Der Ärger Moskaus über die geplante Aufstellung der US-Raketenabwehr in Osteuropa war vorauszusehen und ist wohl verständlich.

In der öffentlichen Wahrnehmung Amerikas und Europas ist Russland nach wie vor ein potentieller Feind. Diese Vorstellung wird dadurch gestärkt, dass der Kreml das iranische Regime sowie die nicht anerkannten Staaten im postsowjetischen Raum unterstützt, die Opposition im Land unterdrückt und Gaskriege mit Nachbarstaaten führt. Auch der jährliche Anstieg des russischen Militäretats von durchschnittlich 30 Prozent spielt denjenigen in die Karten, die vor der russischen Bedrohung warnen.

Andererseits erscheint die Installierung der Raketenabwehr in den Staaten, die Rachegelüste wegen der „Verbrechen des Kommunismus“ haben, nicht als ausgewogene Entscheidung, sondern als Provokation. Die Bestrebung Polens, Russland zur Reuebekenntnissen für die „Okkupation“ zu zwingen, ist mittlerweile paranoid. Dabei greift Warschau zu barbarischen Methoden: Erwähnt seien das Lustrationsgesetz, die Anklage gegen General Wojciech Jaruzelski oder das Verbot für die russische Ausstellung in Auschwitz.

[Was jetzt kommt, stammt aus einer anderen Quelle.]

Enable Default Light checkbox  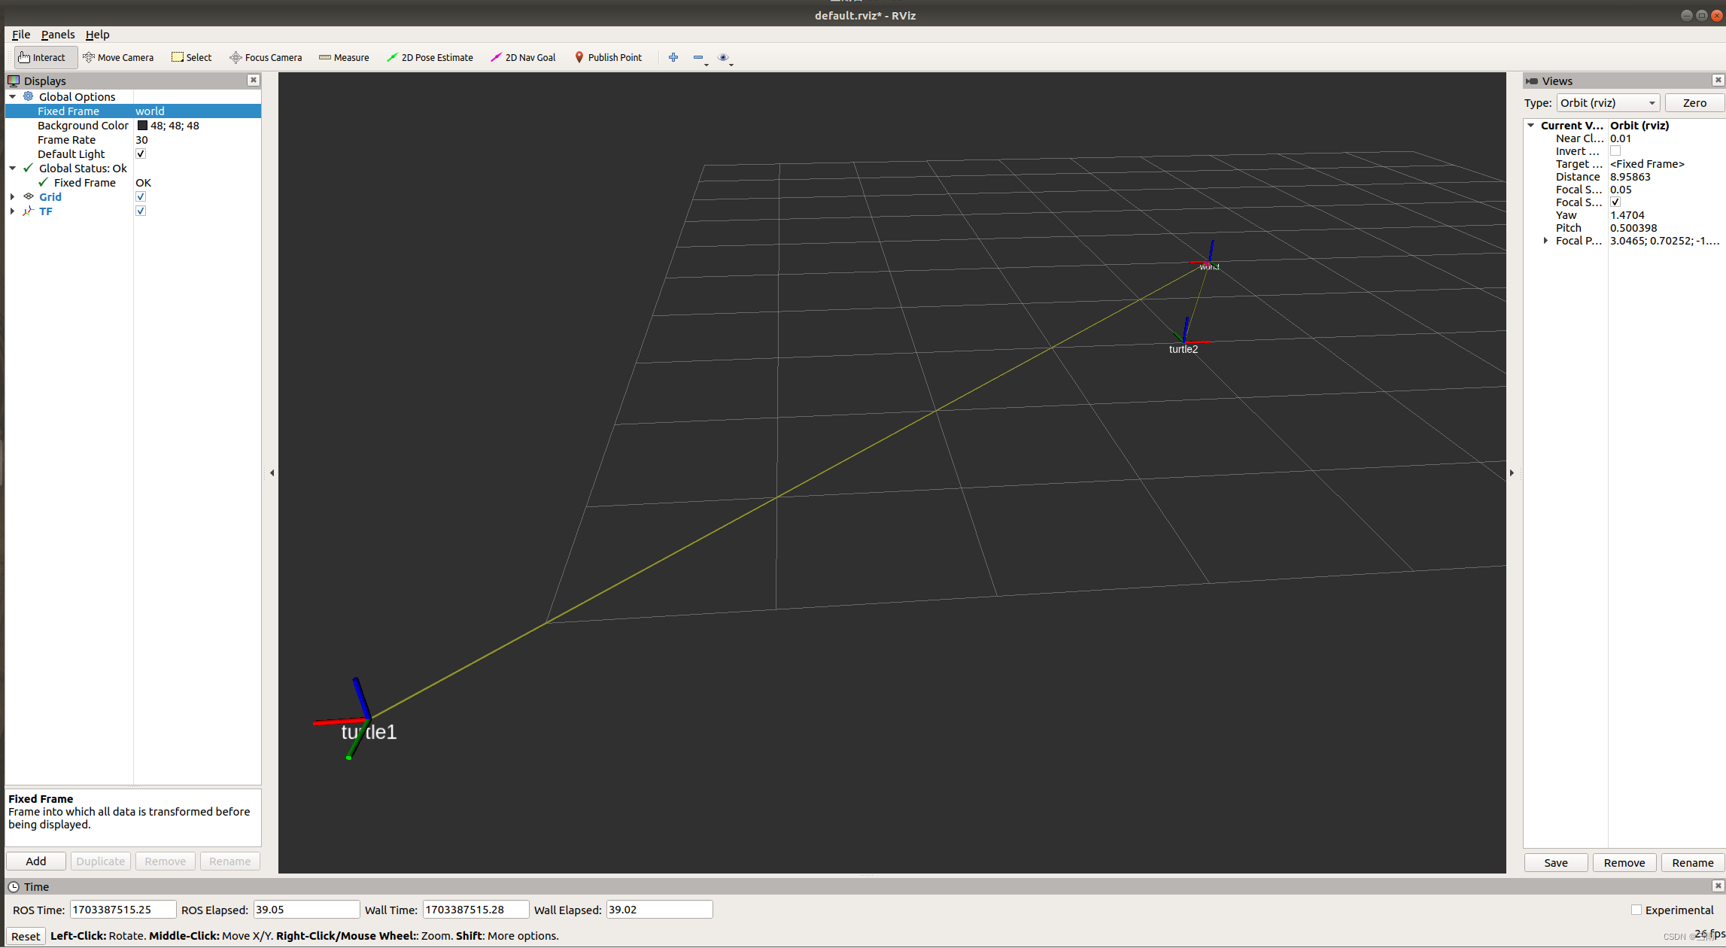[140, 153]
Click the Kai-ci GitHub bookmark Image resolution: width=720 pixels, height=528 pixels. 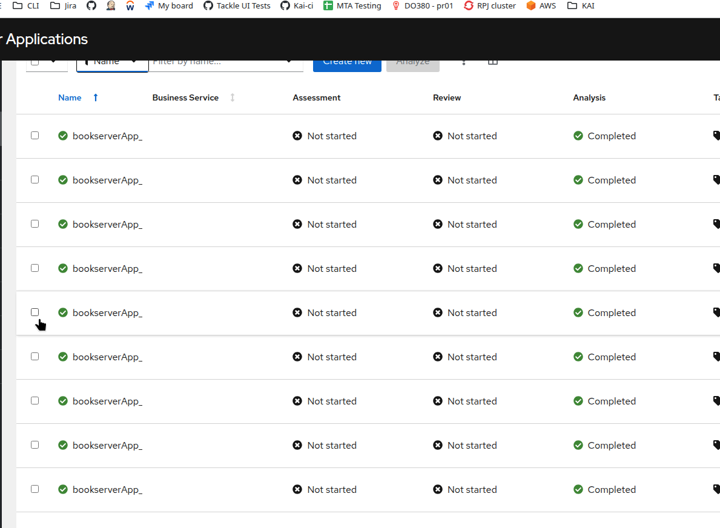(x=297, y=6)
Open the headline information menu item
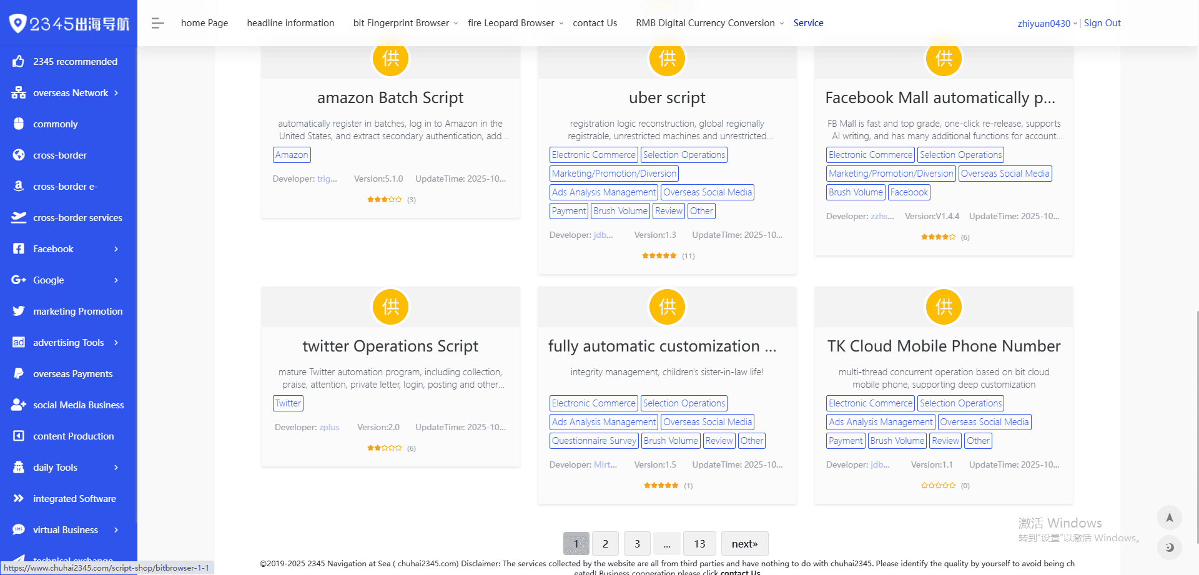Viewport: 1199px width, 575px height. click(x=290, y=23)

Die gegenseitige Entfremdung wächst, obwohl sich die NATO und Russland 2002 auf eine Zusammenarbeit beim Aufbau eines tief gestaffelten Raketenabwehr-Systems geeinigt haben. Seitdem machten die Seiten nur bei den linguistischen Übungen Fortschritt, indem sie die Fachbegriffe der Raketenabwehr in Englisch, Französisch und Russisch abgestimmt haben.

Das Skandal um die geplante Aufstellung der Raketenabwehr-Teile in Osteuropa zeigt die Rolle, die Russland bei der Bewältigung der Existenzkrise der NATO spielt. Um so mehr, als die NATO nach Ende des Kalten Krieges ihren Daseinszweck verloren hat. Eines der wichtigsten außenpolitischen Ziele der US-Administration bestand im zurückliegenden Jahrzehnt darin, der Nordatlantikpakt-Organisation neue kräftige Impulse zu verleihen. In der Tat wurde das gutgemeinte Ziel, die Aufgaben der NATO umzudenken, jedoch durch die „technische“ Erweiterung der Allianz mit mittel- und osteuropäischen Staaten ersetzt.

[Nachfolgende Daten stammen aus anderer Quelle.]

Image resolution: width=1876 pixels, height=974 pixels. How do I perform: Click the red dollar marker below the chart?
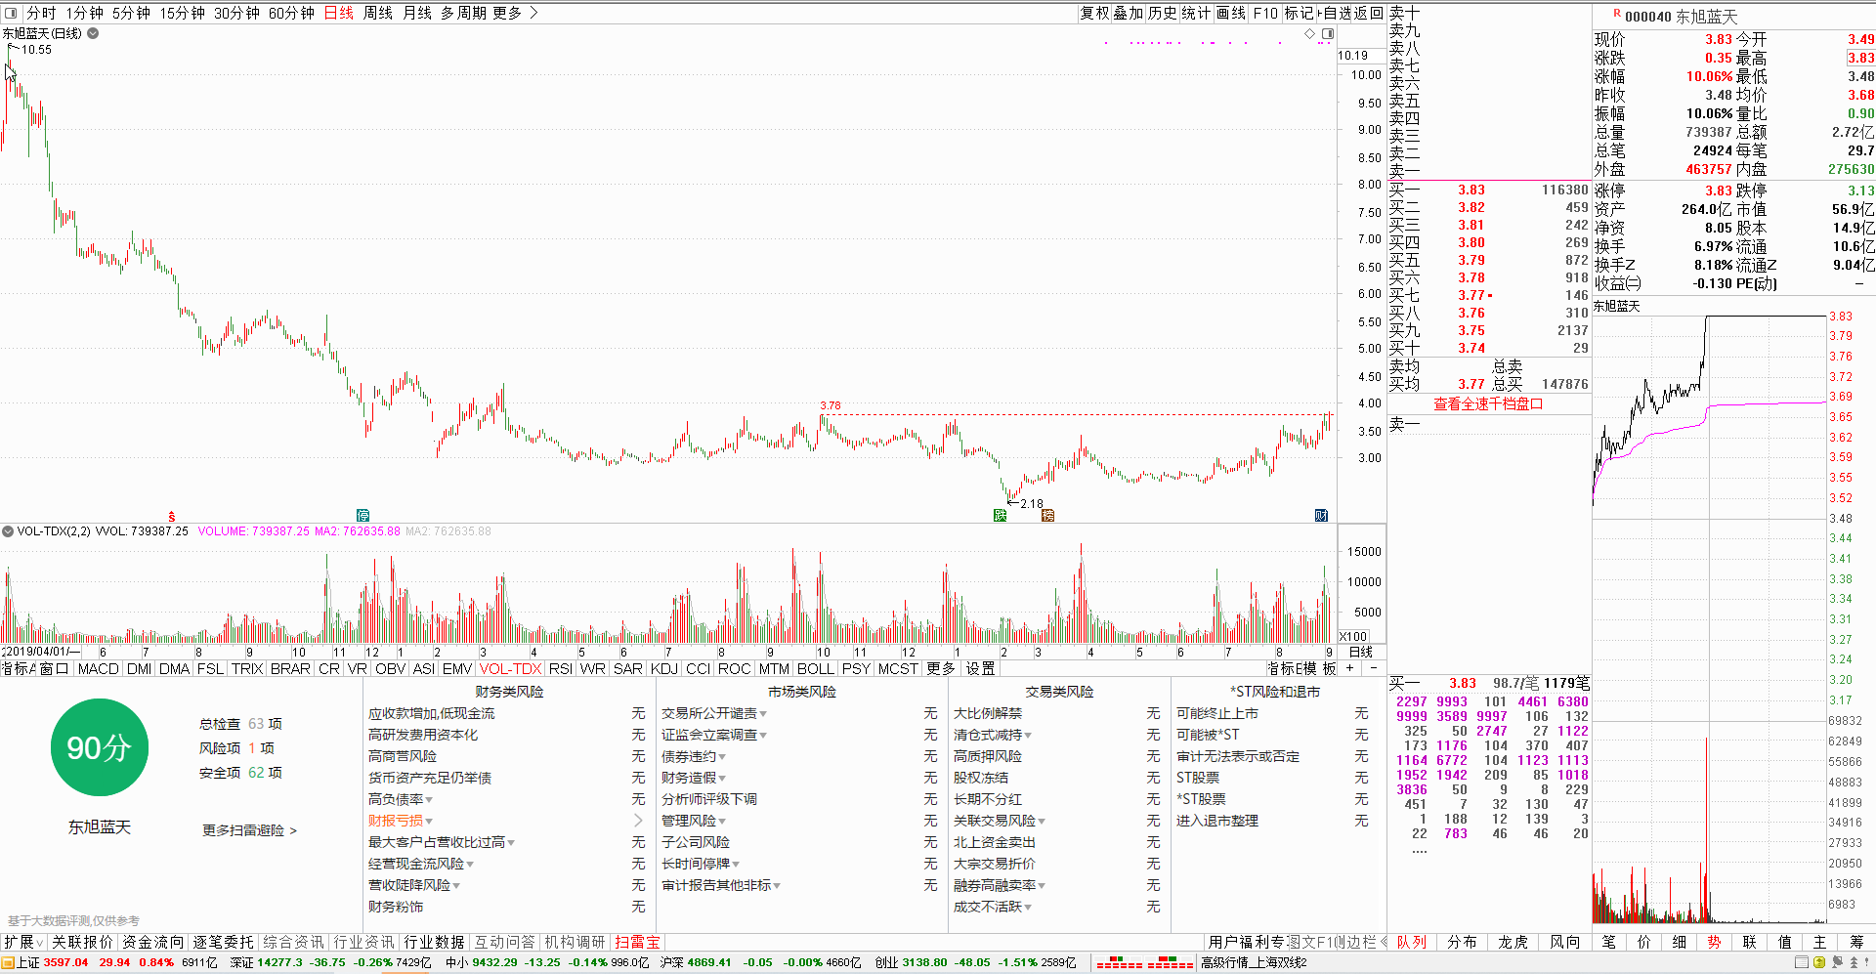click(172, 516)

Der Beitritt dieser Staaten zur NATO, in der die Entscheidungen auf Grundlage eines Konsens gefällt werden, änderte schließlich die Entwicklungsrichtung der Organisation. Aus dem Friedenshüter im Westen verwandelte sich die Allianz in einen Hüter der Demokratie in der ehemaligen „sowjetischen Einflusssphäre“. Die NATO-Mitgliedschaft ist nunmehr ein Mittel, um demokratische Errungenschaften zu sichern und sich vor den Großmächten zu legitimieren. Von allen Feldzügen, die die NATO in den vergangenen zehn Jahren unternommen hat - von Friedensmissionen am Balkan bis hin zu Anti-Terror-Einsätzen in Zentralasien - waren die Anstrengungen in der europäischen Richtung besonders erfolgreich. Anders als die alten EU-Mitglieder, die sich nach einer selbständigen Politik sehnen, signalisieren die „neuen Europäer“ die Bereitschaft, NATO-Vorposten im Osten zu werden.

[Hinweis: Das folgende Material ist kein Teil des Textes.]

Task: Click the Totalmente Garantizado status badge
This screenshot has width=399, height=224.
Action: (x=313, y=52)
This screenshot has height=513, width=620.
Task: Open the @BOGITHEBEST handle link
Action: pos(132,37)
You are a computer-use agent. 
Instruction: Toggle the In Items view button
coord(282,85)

Ergibt sich daraus eine Gefahr für Russland? Gehört Russland zu den potentiellen Feinden, gegen die das Raketenabwehrsystem gerichtet ist? Ganz formell haben die NATO-Militärs Recht, wenn sie sagen, dass das System nicht gegen Russland gerichtet sei. Es wäre sehr schwer, wenn nicht unmöglich, die Abfangraketen auf die Flugbahn der russischen Raketen auszurichten. Doch die Radaranlage in Tschechien kann das russische Territorium in einer Tiefe von mehreren hundert Kilometer und ab 2015 (sobald das Raketenabwehrsystem auch Interkontinentalraketen abfangen kann) sogar mehrere tausend Kilometer tief erfassen. Russland besitzt heutzutage keine Mittel- und Kurzstreckenraketen, auf die das System zugeschnitten ist. Die Raketen dieser Klasse wurden entsprechend dem sowjetisch-amerikanischen Vertrag über die Beseitigung von Mittel- und Kurzstreckenraketen von 1987 vernichtet. Daraus folgt, dass das US-Raketenabwehrsystem für Russland ein rein politisches Problem ist.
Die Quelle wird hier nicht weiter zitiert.